Her third book, The Family Firm: A Data-Driven Guide to Better Decision Making in the Early School Years, applies to school-age children. A review discusses the relationship of her parenting approach to more permissive parenting ideas dating to the pre-Reagan era. Oster suggests that parents run their families like firms in order to maximize their children's advantage over others.

== COVID-19 and schools ==
Oster was an advocate for opening schools during the COVID-19 pandemic, spearheading a project to collect data on the virus's spread in schools and appearing frequently in media discussing why schools should open. In early October 2020, she wrote an influential and much cited article in The Atlantic, "Schools Aren't Super-Spreaders", which inspired numerous articles. Secretary of Education Betsy DeVos and the CDC cited Oster's work as a reason to open schools during the pandemic. In August 2020, Oster launched a dashboard compiling information on COVID-19's spread in schools. Critics of Oster's dashboard said it had methodological problems that undermined its usefulness.

On May 18, 2021, Oster published another piece in The Atlantic, "Your Unvaccinated Kid Is Like a Vaccinated Grandma", which generated much heated controversy over her treatment of vaccination as an individual risk-reward proposition, insinuation that unvaccinated kids are relatively safe from COVID, and failure to mention that kids spread the infection themselves. Critics said that such rhetoric could lead readers to wrongly conclude there was no urgent need to vaccinate.

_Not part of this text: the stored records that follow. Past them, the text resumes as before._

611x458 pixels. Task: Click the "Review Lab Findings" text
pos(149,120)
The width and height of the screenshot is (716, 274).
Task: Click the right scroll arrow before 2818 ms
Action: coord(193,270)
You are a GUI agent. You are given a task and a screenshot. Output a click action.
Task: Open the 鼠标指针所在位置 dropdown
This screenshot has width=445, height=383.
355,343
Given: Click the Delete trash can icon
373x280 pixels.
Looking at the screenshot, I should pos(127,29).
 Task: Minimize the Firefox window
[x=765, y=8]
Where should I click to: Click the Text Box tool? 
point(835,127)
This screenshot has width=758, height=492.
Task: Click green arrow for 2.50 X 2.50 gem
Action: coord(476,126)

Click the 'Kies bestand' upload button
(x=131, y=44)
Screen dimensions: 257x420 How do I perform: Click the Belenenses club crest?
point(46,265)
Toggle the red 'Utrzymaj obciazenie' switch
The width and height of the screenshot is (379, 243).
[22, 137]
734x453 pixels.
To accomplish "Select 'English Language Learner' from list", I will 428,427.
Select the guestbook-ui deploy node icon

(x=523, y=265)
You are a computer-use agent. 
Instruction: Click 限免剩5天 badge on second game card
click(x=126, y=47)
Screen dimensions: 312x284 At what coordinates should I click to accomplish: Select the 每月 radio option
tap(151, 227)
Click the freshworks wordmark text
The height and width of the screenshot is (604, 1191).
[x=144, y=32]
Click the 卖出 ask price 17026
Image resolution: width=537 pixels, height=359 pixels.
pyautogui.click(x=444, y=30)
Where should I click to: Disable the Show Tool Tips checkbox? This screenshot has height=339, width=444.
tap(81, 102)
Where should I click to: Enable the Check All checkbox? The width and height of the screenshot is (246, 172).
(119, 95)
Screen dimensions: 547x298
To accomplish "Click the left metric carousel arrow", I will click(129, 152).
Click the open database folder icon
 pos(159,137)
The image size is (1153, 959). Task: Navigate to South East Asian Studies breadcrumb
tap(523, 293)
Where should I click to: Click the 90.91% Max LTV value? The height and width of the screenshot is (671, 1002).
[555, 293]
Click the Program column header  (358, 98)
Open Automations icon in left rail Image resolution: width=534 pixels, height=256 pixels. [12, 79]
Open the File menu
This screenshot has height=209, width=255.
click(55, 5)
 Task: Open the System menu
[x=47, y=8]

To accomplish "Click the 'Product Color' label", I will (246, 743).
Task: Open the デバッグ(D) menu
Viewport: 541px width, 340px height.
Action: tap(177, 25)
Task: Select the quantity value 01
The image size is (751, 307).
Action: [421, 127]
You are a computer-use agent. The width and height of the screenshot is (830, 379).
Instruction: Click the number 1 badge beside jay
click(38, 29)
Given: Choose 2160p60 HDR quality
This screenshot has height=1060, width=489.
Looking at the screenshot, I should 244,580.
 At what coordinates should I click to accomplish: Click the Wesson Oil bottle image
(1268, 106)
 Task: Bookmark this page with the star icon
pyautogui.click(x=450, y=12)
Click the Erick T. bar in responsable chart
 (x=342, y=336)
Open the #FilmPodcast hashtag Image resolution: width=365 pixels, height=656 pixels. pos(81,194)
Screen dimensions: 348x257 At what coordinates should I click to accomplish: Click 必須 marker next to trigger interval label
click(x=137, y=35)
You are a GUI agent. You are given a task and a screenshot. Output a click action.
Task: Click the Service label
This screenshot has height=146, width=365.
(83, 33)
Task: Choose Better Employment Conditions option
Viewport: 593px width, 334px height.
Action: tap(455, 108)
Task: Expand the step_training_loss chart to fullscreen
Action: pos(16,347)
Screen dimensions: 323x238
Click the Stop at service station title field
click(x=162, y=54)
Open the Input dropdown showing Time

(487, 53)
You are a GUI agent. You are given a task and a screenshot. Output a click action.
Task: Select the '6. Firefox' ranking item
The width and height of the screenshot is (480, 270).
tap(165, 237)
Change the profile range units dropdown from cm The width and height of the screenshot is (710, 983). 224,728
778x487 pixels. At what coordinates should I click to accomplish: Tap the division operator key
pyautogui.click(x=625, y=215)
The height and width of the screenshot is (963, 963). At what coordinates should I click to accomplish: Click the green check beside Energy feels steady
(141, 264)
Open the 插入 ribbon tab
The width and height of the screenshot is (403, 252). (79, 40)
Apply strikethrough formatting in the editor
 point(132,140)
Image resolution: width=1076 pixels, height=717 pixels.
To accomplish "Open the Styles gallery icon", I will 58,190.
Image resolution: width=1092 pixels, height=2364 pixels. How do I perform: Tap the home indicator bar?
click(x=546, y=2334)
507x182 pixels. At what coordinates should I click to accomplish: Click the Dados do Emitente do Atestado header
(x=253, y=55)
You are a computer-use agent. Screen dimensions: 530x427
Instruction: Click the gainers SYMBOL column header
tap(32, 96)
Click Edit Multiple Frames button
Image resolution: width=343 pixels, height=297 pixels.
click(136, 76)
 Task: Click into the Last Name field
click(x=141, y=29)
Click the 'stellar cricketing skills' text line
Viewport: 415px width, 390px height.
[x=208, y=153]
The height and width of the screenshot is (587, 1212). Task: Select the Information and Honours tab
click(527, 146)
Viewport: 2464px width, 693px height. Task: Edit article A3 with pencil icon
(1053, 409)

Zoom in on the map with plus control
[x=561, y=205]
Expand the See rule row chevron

In September 2021, Oster launched the COVID-19 School Data Hub, which includes information on virtual and in-person status of schools across 31 states. According to The New York Times, the data hub is "one of the most comprehensive efforts yet to document how schools operated during the pandemic."

==Personal life==
Emily is the daughter of Sharon Oster and Ray Fair, both professors of economics at Yale University. She married Jesse Shapiro, also an economist, in 2006, and they have two children.